You are viewing a plain text version of this content. The canonical link for it is here.
Posted to user@hive.apache.org by Cam Bazz <ca...@gmail.com> on 2011/02/09 04:57:53 UTC

filtering out crawlers

Hello,

Is there a practical way to filter the logs left by crawlers like google?

They usually have user-agent strings like

Mozilla/5.0 (compatible; Googlebot/2.1; +http://www.google.com/bot.html)
Mozilla/5.0 (compatible; bingbot/2.0; +http://www.bing.com/bingbot.htm)
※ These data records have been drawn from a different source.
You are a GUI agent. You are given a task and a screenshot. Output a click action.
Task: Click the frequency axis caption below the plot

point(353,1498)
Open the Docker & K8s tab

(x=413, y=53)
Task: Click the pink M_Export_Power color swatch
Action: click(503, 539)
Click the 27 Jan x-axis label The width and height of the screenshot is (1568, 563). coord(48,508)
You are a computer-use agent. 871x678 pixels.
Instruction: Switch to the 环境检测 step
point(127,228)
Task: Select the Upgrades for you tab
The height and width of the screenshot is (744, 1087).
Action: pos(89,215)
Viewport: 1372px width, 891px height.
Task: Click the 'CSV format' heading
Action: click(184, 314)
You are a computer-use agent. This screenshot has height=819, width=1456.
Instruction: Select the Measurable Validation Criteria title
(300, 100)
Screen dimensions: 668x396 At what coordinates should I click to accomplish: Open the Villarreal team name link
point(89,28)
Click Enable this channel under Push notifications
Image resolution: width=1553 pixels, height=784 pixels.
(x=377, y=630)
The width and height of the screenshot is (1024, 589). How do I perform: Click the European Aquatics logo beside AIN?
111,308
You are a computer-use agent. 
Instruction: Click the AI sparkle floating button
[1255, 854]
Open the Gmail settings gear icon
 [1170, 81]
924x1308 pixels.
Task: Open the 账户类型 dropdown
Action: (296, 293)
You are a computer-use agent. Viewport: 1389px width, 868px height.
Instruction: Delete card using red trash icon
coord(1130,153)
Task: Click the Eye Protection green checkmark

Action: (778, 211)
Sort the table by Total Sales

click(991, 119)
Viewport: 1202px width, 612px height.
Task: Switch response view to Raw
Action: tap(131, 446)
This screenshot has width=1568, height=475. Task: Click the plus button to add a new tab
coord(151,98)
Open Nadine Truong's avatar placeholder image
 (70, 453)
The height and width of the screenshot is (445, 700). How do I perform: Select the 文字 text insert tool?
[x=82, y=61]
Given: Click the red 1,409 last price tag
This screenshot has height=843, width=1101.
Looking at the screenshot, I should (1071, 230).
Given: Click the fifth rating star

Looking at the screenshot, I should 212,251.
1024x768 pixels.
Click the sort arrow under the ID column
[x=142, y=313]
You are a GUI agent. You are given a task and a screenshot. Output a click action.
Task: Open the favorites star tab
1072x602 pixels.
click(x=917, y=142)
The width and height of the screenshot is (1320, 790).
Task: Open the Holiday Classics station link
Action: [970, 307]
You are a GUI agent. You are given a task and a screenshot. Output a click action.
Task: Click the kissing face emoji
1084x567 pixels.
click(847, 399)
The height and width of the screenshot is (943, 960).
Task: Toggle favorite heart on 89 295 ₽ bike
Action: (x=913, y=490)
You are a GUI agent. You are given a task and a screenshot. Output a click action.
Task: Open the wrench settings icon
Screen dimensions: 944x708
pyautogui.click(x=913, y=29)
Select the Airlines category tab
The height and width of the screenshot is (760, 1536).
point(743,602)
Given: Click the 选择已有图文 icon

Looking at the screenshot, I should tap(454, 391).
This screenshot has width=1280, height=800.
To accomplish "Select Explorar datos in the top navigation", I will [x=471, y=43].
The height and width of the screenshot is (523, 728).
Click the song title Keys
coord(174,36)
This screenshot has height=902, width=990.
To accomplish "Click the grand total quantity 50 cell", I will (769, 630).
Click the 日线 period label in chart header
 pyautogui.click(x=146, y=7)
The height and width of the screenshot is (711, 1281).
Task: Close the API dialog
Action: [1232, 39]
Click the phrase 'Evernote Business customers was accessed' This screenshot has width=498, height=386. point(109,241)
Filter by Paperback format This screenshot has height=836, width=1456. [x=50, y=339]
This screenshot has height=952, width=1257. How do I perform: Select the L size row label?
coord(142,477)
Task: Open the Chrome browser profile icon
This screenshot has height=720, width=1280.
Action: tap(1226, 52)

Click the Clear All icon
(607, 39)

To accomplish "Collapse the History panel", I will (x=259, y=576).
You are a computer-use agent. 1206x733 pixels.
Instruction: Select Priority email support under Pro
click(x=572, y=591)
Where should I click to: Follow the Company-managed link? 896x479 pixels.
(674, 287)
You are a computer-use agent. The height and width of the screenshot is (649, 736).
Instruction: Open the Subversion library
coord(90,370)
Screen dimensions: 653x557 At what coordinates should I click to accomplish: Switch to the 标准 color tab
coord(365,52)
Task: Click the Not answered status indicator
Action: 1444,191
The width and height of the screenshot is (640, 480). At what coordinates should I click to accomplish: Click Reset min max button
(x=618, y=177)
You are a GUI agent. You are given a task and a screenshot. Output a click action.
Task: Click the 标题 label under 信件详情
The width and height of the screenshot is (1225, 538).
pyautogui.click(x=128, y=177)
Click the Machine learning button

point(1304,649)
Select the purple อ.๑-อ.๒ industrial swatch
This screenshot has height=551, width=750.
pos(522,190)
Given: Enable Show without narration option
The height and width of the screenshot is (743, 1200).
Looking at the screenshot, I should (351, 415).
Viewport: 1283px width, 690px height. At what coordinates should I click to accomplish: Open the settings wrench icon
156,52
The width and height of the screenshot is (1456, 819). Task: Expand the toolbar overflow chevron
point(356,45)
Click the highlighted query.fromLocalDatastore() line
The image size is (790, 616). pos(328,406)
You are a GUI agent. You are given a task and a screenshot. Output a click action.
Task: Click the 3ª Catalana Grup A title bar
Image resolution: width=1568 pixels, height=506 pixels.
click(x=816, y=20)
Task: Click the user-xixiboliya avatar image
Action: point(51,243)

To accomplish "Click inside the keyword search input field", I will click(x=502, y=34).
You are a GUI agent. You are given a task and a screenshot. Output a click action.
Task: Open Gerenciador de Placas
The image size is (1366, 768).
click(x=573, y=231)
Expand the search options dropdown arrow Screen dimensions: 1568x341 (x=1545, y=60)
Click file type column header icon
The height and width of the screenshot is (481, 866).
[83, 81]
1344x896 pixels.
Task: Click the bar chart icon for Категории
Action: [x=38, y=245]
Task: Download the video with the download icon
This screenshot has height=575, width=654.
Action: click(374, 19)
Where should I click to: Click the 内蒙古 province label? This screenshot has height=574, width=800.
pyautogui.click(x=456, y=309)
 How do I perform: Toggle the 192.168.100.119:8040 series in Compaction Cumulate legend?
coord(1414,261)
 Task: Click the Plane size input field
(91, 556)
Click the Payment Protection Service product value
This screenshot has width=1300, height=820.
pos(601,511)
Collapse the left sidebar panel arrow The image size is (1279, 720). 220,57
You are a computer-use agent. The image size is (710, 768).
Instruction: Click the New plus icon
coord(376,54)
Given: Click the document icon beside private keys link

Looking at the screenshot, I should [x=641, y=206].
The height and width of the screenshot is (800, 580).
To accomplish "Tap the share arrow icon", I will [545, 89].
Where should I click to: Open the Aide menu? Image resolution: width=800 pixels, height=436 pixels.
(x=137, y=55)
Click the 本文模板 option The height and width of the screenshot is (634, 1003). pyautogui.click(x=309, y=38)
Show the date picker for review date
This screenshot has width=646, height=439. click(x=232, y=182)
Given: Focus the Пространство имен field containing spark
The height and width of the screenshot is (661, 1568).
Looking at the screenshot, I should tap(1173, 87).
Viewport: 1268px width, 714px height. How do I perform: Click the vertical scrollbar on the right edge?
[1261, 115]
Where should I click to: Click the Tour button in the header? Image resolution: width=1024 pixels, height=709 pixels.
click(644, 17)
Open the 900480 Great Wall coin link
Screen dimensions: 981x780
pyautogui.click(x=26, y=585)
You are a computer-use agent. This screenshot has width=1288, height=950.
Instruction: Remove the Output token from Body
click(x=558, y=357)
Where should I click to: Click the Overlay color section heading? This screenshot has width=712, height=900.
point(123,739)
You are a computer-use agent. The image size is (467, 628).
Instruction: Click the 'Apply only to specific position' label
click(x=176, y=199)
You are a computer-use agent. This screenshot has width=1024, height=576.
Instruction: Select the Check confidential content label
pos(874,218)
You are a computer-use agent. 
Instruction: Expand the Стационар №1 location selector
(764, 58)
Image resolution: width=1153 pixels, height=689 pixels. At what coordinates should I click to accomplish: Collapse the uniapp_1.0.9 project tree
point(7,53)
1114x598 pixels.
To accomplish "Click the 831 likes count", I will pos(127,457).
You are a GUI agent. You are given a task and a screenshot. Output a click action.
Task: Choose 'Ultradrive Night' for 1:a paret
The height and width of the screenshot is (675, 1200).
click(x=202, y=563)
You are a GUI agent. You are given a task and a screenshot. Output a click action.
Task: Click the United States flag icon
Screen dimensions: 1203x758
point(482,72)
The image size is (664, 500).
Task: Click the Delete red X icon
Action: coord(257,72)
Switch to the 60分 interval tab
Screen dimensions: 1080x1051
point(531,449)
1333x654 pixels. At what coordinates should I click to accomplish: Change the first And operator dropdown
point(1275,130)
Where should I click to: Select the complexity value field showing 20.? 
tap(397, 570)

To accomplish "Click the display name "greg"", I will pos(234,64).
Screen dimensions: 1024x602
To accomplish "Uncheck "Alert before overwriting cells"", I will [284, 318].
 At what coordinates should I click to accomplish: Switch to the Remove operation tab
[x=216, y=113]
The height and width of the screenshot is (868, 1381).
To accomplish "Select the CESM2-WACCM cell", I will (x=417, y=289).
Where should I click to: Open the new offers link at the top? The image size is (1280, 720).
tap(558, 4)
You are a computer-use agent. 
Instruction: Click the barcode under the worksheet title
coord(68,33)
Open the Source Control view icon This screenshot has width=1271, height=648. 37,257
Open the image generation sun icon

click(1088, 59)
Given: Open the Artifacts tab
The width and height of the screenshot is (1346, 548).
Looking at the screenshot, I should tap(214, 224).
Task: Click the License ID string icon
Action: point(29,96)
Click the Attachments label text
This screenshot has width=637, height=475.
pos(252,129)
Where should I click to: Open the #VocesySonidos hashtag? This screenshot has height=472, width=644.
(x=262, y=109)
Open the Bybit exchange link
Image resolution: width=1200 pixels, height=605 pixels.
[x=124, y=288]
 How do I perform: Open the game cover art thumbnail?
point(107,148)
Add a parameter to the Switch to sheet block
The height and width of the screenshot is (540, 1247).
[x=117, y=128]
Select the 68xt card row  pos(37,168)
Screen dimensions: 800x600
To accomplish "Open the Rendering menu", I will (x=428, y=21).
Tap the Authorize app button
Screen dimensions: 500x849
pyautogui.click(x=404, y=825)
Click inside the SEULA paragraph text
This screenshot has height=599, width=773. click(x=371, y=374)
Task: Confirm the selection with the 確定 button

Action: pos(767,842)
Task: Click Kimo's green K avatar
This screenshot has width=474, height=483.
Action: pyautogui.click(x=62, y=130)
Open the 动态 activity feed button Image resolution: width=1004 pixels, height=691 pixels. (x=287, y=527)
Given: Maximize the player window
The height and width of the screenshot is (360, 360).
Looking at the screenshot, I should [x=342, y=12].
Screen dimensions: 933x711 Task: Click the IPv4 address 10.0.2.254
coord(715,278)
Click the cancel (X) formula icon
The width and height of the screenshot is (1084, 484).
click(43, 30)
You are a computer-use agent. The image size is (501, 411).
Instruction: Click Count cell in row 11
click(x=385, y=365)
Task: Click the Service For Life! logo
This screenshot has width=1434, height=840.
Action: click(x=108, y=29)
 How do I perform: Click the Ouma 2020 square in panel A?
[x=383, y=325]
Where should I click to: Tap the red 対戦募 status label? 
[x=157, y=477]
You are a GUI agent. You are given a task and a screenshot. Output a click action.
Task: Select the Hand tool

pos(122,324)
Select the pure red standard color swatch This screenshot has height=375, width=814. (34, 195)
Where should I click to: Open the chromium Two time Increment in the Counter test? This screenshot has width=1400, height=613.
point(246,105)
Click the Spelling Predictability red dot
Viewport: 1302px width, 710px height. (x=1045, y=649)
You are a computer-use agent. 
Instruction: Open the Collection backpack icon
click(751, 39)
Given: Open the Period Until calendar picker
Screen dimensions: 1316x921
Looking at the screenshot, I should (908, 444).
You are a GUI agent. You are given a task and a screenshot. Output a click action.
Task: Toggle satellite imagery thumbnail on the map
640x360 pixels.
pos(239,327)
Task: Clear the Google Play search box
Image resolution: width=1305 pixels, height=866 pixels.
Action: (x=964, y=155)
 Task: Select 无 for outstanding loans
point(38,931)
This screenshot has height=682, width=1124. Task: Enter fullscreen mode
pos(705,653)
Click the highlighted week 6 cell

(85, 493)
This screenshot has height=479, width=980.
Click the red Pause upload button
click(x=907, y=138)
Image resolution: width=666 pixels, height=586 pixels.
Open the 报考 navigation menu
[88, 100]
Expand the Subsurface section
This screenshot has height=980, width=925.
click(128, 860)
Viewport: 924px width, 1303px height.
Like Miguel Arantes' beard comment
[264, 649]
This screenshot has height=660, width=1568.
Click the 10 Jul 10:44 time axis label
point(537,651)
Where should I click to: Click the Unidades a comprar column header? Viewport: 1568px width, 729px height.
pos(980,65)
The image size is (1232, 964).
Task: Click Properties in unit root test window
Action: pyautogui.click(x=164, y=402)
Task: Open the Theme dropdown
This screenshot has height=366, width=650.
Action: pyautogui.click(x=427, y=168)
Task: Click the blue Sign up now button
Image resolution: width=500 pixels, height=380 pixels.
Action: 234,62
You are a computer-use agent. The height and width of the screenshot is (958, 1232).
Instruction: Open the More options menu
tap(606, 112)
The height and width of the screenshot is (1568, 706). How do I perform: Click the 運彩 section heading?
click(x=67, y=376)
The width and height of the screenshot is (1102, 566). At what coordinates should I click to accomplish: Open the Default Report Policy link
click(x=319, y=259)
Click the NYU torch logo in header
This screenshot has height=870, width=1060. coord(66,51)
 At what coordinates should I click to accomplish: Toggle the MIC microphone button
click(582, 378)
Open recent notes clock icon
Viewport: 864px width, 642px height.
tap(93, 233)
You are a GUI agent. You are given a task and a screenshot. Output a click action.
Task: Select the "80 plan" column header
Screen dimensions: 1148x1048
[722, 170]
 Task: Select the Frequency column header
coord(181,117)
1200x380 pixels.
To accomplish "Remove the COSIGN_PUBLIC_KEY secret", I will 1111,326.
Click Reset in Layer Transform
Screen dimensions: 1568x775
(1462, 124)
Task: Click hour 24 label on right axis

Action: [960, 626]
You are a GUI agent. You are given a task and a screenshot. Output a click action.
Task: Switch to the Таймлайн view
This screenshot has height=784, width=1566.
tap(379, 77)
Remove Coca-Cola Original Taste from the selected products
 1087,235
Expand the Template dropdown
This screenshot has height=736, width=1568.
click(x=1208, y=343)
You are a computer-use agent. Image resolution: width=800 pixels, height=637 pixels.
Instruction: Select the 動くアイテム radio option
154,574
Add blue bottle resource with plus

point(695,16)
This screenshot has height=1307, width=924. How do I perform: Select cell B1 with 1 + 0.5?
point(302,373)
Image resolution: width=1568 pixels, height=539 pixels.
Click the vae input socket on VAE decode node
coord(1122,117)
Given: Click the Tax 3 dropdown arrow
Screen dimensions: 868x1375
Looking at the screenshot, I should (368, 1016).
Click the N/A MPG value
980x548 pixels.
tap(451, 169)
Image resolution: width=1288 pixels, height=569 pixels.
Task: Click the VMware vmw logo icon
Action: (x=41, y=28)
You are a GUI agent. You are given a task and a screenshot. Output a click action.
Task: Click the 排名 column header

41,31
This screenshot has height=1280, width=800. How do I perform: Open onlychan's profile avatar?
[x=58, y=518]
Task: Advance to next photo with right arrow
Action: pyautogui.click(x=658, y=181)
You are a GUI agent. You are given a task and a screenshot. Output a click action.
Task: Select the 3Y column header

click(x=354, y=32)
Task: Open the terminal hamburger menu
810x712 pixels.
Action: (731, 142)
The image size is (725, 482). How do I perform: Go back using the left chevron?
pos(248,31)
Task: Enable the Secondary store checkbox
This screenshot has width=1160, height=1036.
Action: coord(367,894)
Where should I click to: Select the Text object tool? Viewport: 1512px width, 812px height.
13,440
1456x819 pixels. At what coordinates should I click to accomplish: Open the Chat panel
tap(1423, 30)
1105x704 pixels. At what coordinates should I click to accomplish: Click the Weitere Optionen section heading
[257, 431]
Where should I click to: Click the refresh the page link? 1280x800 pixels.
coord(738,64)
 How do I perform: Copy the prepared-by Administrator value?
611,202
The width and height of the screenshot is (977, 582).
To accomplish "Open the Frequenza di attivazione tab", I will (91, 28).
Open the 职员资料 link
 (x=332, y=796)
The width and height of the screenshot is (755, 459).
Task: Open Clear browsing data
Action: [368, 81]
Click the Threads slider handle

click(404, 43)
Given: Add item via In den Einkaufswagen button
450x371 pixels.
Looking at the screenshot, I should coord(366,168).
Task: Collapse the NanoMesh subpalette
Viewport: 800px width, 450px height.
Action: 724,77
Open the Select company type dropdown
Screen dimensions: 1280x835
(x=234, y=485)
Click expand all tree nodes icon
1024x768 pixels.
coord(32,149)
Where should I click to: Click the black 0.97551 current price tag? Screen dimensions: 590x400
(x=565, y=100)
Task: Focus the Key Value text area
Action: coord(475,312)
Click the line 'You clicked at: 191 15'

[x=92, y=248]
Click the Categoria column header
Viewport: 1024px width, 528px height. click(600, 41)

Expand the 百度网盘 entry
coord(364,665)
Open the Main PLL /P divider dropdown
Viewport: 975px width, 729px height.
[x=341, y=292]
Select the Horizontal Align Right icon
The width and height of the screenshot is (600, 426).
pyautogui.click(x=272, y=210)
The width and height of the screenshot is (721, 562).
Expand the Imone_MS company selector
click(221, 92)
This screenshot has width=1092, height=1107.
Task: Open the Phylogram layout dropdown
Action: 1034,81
is there a database for these?

Best Regards,
-C.B.

Re: filtering out crawlers

Posted by Wil - <wi...@yahoo.com>.
Hi,

There are quite a few databases online with known robots. 
http://www.robotstxt.org/db.html 
and http://www.botsvsbrowsers.com/category/1/index.html comes to mind. The 
hardest part is figuring out the suspect robots which do not identify 
themselves.

________________________________
From: Cam Bazz <ca...@gmail.com>
To: user@hive.apache.org
Sent: Tue, February 8, 2011 7:57:53 PM
Subject: filtering out crawlers

Hello,

Is there a practical way to filter the logs left by crawlers like google?

They usually have user-agent strings like

Mozilla/5.0 (compatible; Googlebot/2.1; +http://www.google.com/bot.html)
Mozilla/5.0 (compatible; bingbot/2.0; +http://www.bing.com/bingbot.htm)

is there a database for these?

Best Regards,
-C.B.